| Europe. | California. | Atlantic Slope. |
|---|---|---|
| V. Antiopa. | V. Antiopa. | V. Antiopa. |
| V. Urticæ. | V. Milberti. | V. Milberti. |
| V. Polychloros. | V. Californica. | V. C-album. |
There is a balance in favor of the Old World—the beautiful type of V. Io not being represented on this continent—and also the type of V. Polychloros, containing a few species, as, for instance, V. Xanthomelas, that make it appear more numerous.
Pyrameis Hubn.
Pyrameis Atalanta L.
Larva feeds on Urtica.
Pyrameis Carye.
This species is by far the most common butterfly in California. The caterpillar is very variable in its coloration, and is so like that of P. Atalanta, in company with which it is frequently found, that I have never succeeded in finding any distinguishing characters.
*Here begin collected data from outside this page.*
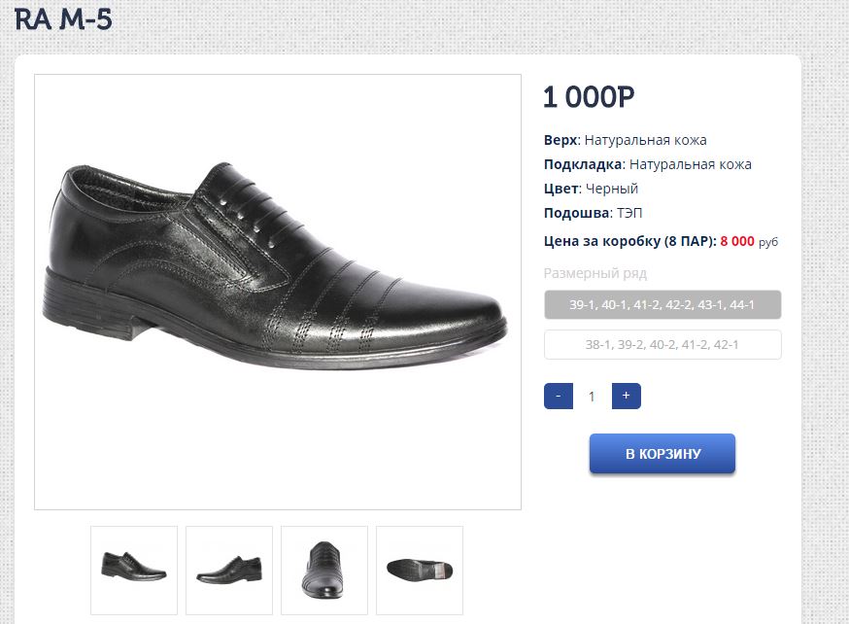Increase quantity with the plus button
The width and height of the screenshot is (849, 624).
click(x=626, y=397)
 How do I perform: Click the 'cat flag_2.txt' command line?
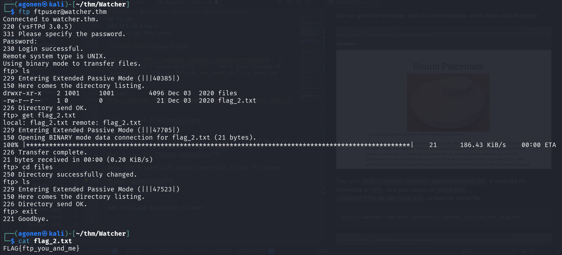45,241
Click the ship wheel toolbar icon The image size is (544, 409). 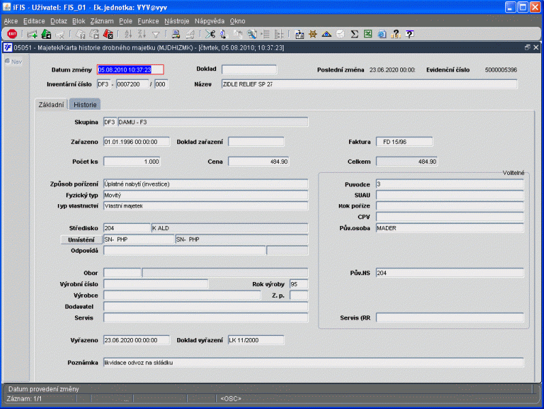313,33
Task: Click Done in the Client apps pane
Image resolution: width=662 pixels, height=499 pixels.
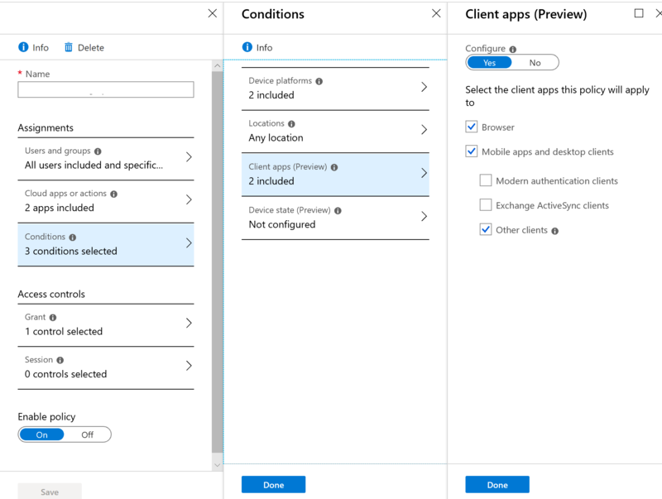Action: pyautogui.click(x=497, y=484)
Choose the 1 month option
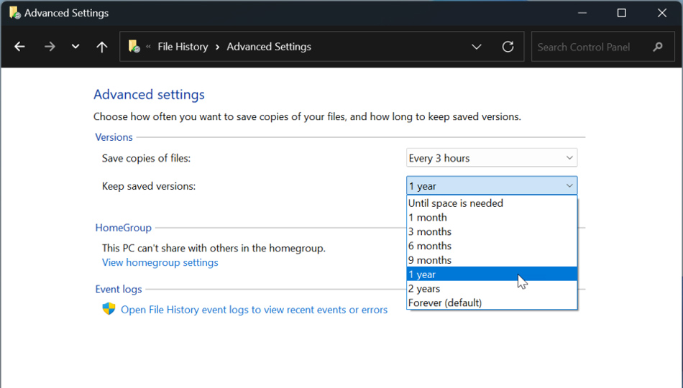Image resolution: width=683 pixels, height=388 pixels. [428, 218]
It feeds throughout the year on Urtica and on several malvaceous plants, and has the habit of all its congeners, of hiding itself in a rolled up leaf.
Pyrameis Cardui L.
This most cosmopolitan of all diurnals, affects here, in its larva state, several malvaceous plants, and also the genus Gnaphalium, and its relations; but the plant for which it shows the greatest predilection is Silybum Marianum, a plant which formerly did not exist here, and has only spread since 1852. It now forms thickets in the neighborhood of San Francisco, as well as near most of our inland towns, but has never spread to a great distance from settlements. P. Cardui frequents the same localities, and I found the same species in Australia in the same relation to the same immigrated plant, Silybum Marianum. I know very well that P. Cardui existed here, as well as in Australia, before the immigration of this Mediterranean plant; but still, it is a remarkable fact that this cosmopolitan butterfly, notwithstanding its ability to adapt itself to plants of the most different families, still clings with such tenacity to a cosmopolitan plant, to whose universal distribution it is perhaps much indebted for the wide range which it itself attains.
Next to the cosmopolitan character of this plant, P. Cardui owes its great extent probably to its many generations and certain irregularities in the time of the appearance of the perfect insect; so that small colonies of the species are not so liable to be destroyed by inclemency of climate or exceptional atmospheric agencies; for a being that exists at the same time in the four stages of the egg, larva, chrysalis, and imago, has more chances of escaping cataclysms and deluge than others that are all at one time in the same stage of existence. The extent of the influence exerted by the number of generations, and the irregularity of period, can be very clearly recognized by the circumstance that species with one generation are always the most local; for instance, certain Meliteæ, Argynnidæ, Theclæ, most of Sphingidæ, etc.; that also the cosmopolitanism develops in proportion to the number of generations, and attains its maximum in certain Vanessidæ, Danaidæ, Pyrameis, etc.